Items from a dataset:
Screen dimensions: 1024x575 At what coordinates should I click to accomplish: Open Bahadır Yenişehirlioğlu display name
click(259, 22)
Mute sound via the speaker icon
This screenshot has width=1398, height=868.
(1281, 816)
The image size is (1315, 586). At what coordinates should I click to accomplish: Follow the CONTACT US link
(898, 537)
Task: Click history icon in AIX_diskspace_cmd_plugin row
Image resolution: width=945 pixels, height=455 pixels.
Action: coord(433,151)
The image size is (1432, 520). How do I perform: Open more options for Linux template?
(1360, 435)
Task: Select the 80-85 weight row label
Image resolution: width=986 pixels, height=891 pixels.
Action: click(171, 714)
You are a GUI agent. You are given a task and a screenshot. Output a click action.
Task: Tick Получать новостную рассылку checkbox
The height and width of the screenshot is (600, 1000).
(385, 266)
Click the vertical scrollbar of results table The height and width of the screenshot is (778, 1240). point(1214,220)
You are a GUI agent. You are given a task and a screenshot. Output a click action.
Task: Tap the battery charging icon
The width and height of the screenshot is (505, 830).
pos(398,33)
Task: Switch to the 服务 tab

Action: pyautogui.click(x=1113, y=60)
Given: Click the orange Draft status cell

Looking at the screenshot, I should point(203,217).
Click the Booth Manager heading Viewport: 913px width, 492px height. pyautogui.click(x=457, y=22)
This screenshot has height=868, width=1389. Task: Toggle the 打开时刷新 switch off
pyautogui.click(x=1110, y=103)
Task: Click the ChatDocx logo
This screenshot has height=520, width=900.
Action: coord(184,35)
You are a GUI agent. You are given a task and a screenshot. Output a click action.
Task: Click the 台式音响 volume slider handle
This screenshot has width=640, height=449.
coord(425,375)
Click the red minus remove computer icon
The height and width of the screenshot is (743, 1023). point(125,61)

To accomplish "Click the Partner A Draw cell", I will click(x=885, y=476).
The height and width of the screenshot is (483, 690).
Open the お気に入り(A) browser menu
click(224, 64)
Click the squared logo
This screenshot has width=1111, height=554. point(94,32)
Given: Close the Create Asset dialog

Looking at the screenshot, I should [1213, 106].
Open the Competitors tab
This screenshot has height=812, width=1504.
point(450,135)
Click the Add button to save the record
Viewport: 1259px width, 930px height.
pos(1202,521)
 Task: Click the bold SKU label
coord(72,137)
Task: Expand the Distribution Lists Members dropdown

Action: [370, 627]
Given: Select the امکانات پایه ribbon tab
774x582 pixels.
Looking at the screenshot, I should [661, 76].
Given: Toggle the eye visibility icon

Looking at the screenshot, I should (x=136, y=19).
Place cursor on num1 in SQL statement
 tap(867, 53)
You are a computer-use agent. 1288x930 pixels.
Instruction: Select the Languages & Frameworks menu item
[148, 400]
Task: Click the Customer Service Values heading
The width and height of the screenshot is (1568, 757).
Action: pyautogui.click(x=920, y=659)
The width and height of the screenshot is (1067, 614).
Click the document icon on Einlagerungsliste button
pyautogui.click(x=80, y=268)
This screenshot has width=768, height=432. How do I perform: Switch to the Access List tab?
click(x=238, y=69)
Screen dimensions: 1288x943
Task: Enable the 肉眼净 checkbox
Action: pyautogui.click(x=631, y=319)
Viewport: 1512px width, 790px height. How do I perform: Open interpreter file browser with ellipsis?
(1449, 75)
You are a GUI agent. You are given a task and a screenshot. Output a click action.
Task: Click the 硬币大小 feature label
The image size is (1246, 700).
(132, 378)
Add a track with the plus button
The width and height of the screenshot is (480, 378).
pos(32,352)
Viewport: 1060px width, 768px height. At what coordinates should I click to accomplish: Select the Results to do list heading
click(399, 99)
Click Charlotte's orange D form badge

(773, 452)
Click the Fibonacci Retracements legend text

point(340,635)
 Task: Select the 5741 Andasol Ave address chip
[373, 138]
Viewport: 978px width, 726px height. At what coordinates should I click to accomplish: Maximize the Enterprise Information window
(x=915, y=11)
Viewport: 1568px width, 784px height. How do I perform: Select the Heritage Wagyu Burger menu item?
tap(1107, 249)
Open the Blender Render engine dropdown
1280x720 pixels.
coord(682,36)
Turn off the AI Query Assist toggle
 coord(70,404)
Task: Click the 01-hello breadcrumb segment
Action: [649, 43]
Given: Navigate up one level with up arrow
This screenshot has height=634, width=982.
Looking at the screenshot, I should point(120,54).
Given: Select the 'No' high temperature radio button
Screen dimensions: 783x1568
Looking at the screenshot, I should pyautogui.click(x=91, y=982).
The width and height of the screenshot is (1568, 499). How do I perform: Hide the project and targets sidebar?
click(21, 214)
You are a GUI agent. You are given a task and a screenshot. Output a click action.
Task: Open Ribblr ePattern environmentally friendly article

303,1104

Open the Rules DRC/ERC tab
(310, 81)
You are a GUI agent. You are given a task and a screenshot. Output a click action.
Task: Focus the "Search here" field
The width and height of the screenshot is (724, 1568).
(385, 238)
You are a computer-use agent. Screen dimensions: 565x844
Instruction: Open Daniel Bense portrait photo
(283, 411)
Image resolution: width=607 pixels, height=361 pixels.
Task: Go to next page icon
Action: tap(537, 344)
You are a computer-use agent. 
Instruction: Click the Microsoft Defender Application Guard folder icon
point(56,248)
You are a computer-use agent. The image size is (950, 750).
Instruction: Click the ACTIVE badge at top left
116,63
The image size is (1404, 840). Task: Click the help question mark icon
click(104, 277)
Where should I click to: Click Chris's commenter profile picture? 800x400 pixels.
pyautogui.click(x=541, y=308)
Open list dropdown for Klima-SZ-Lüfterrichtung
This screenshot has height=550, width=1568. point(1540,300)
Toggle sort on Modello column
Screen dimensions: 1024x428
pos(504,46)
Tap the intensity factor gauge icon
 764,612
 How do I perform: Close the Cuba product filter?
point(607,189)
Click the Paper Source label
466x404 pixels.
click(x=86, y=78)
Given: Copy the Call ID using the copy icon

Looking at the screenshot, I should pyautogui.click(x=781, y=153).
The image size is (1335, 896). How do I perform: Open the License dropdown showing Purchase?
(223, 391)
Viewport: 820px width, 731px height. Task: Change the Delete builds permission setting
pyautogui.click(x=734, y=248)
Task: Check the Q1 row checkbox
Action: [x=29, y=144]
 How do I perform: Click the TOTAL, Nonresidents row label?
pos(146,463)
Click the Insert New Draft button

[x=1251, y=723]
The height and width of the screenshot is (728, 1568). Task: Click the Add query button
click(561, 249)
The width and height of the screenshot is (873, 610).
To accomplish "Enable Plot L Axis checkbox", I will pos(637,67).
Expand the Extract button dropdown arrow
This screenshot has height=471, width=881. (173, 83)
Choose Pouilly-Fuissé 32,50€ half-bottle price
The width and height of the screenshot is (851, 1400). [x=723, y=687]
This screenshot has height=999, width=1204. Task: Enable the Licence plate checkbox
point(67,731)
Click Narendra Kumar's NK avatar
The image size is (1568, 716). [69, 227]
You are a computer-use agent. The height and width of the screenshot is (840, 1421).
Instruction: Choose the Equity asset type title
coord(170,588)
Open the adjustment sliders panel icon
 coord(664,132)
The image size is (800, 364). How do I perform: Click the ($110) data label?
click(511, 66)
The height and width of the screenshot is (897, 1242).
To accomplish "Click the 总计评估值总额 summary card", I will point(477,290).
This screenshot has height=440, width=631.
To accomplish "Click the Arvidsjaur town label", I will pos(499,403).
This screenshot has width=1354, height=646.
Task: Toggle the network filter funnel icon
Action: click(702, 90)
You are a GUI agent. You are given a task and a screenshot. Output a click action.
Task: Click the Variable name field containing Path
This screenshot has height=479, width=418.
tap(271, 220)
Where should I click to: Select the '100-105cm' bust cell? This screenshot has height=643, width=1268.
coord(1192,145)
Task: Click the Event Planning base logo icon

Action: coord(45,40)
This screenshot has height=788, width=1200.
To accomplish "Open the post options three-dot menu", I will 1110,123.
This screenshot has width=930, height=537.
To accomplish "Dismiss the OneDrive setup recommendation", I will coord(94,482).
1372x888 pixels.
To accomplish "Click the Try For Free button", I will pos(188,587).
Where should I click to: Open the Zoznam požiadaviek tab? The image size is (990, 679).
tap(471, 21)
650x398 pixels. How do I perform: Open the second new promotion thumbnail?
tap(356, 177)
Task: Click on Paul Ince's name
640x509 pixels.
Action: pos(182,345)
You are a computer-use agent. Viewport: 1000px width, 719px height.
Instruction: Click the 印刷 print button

Instructions for the task: Return word for word the lines above from the line with "This screenshot has height=788, width=1200." to the line with "1372x888 pixels.", including both and leaving out all others.

Output below:
This screenshot has height=788, width=1200.
To accomplish "Open the post options three-dot menu", I will 1110,123.
This screenshot has width=930, height=537.
To accomplish "Dismiss the OneDrive setup recommendation", I will coord(94,482).
1372x888 pixels.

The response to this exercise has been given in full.